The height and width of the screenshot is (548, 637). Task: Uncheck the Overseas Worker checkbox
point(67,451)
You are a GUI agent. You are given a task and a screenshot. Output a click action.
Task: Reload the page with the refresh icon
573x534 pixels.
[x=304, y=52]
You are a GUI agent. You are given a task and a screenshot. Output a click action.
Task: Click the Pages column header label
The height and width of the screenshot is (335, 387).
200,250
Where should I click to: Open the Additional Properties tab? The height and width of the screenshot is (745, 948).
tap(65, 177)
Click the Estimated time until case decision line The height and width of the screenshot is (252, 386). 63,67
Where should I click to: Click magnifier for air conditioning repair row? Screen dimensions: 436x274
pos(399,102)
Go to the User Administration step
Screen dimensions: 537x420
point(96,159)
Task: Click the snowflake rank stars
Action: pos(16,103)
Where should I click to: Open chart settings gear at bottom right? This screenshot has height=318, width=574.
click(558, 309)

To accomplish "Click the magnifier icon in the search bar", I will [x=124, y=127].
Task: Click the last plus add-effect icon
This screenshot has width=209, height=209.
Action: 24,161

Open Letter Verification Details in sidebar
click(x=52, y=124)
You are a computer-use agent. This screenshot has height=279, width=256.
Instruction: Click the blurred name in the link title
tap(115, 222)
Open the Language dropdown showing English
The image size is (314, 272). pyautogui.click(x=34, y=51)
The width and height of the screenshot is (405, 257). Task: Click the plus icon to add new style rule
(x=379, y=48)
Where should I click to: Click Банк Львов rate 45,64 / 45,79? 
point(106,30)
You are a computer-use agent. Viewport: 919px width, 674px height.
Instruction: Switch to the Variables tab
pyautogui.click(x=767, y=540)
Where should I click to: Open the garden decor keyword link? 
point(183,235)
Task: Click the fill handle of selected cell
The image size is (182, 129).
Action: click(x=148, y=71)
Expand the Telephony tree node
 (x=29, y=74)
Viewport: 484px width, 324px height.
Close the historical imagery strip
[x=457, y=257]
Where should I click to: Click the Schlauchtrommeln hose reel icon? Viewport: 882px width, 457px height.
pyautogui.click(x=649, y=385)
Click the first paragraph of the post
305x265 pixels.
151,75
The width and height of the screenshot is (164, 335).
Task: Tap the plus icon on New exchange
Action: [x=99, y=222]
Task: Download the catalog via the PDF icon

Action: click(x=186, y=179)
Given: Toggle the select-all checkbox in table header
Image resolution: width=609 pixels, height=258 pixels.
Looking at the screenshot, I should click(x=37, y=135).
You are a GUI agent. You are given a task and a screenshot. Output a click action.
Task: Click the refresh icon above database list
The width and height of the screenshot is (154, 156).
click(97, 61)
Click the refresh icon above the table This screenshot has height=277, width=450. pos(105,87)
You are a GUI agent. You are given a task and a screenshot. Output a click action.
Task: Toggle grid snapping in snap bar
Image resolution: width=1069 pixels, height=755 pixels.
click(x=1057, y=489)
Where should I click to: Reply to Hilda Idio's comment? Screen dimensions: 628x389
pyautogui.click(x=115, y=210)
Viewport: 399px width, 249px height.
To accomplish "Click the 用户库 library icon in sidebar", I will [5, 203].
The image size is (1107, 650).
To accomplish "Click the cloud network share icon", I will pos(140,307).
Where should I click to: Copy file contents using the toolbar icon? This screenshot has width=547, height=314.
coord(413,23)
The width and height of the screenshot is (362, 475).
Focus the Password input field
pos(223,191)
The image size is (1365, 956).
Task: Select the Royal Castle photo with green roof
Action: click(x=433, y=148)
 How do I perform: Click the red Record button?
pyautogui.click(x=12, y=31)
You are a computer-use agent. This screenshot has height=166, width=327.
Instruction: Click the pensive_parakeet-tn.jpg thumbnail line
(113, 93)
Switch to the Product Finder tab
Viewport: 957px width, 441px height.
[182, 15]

Work to be completed
Give the number of lines in the entries that contain the word "table", with no other text.

Task output
2